_EXERCISE TASK_. Please pull out every line in the material below that contains the word "button", and copy each of those lines unchanged.

_DATA TO PROCESS_.
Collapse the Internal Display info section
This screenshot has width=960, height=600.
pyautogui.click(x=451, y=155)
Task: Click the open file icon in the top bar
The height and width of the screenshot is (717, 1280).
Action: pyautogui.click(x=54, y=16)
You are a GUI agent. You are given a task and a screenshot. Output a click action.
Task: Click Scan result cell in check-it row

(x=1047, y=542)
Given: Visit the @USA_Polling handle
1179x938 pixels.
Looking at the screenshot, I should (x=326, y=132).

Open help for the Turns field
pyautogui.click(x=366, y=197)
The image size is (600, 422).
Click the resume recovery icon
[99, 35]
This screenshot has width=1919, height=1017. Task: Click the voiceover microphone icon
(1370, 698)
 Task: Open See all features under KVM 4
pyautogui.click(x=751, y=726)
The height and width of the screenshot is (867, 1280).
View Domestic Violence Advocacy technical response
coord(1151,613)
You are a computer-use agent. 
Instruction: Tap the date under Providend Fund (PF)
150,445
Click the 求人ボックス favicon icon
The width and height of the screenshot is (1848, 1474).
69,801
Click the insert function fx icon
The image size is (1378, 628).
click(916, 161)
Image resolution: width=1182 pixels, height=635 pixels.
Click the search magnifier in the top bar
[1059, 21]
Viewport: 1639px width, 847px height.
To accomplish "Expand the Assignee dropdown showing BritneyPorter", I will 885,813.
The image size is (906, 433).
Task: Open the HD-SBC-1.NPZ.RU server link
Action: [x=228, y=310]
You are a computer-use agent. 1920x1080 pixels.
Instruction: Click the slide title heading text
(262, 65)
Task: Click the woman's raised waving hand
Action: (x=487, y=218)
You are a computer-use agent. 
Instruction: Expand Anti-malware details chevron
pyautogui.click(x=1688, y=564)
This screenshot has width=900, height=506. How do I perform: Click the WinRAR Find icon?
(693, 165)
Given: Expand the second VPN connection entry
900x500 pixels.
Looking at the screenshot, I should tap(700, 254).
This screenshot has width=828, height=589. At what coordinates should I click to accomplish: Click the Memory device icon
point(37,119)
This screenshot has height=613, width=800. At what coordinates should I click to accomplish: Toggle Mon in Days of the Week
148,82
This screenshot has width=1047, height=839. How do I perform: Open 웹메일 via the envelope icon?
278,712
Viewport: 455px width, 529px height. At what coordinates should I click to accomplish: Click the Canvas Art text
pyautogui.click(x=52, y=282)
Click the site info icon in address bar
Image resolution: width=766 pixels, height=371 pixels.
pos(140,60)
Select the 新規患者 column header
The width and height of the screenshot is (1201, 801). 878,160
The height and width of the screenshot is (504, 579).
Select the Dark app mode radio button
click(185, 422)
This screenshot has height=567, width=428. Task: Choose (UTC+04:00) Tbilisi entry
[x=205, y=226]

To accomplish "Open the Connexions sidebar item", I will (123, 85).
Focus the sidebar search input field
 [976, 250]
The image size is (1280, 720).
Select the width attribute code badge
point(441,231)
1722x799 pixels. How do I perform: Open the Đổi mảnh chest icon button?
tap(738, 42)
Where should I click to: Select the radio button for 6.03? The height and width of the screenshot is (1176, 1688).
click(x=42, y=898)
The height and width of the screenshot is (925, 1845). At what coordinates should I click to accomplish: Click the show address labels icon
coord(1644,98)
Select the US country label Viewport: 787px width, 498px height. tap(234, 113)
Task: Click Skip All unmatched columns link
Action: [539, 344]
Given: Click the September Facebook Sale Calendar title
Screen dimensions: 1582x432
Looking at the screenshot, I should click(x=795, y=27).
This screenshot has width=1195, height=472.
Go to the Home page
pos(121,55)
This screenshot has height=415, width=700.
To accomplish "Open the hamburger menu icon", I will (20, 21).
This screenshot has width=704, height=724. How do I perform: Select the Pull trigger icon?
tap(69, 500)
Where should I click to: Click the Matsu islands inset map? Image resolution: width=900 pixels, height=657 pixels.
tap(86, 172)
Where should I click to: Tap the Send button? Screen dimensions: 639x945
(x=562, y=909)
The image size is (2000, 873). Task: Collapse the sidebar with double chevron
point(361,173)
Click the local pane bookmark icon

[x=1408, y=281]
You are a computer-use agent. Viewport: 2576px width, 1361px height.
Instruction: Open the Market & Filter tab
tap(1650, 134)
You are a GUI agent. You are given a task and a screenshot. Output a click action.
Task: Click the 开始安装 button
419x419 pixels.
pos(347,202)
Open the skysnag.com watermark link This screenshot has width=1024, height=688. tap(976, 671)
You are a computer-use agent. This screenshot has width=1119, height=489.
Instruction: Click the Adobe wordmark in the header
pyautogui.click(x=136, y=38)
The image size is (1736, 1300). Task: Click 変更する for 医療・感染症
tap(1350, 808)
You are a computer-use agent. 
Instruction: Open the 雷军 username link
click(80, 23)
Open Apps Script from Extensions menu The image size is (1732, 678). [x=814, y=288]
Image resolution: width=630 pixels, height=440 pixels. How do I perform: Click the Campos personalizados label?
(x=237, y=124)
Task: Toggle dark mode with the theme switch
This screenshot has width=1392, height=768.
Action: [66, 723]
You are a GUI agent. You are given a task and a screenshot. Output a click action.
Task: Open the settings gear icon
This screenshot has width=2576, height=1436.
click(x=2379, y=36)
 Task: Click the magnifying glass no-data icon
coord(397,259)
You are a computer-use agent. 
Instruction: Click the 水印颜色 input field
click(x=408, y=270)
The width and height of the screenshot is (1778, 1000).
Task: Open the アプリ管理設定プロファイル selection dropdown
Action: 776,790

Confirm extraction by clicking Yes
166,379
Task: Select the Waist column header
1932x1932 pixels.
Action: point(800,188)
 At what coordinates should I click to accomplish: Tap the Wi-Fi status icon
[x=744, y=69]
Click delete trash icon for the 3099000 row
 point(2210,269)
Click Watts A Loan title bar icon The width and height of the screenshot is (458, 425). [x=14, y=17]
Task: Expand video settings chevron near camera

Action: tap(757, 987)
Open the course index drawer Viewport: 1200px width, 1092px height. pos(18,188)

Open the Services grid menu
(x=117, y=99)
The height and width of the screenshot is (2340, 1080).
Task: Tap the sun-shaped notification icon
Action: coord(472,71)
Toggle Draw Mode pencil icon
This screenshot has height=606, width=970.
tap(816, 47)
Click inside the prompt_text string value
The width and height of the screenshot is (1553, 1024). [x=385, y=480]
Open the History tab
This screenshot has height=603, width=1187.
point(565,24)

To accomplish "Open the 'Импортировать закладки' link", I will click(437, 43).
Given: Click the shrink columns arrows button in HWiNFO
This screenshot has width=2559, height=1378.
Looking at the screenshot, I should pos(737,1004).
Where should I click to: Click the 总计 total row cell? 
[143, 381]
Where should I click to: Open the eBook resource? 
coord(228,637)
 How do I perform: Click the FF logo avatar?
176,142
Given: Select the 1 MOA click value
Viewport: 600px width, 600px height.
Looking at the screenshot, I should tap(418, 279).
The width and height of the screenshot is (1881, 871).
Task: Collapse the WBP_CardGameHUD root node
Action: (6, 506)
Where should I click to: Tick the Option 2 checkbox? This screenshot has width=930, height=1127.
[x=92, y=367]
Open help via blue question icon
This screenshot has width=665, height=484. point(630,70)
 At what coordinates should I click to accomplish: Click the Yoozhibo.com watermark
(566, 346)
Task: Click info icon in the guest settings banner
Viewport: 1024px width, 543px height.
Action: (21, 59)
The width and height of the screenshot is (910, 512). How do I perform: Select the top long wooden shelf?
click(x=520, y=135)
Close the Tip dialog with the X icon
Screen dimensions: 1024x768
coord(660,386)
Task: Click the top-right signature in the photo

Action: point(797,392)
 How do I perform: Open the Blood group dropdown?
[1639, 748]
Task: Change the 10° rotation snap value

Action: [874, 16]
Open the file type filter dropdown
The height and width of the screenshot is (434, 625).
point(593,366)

_TASK ANSWER_.
Select the Dark app mode radio button
1722x799 pixels. How do I perform: Open the Đổi mảnh chest icon button?
Where should I click to: Select the radio button for 6.03? The height and width of the screenshot is (1176, 1688).
Where should I click to: Tap the Send button? Screen dimensions: 639x945
Task: Click the 开始安装 button
Given: Click the shrink columns arrows button in HWiNFO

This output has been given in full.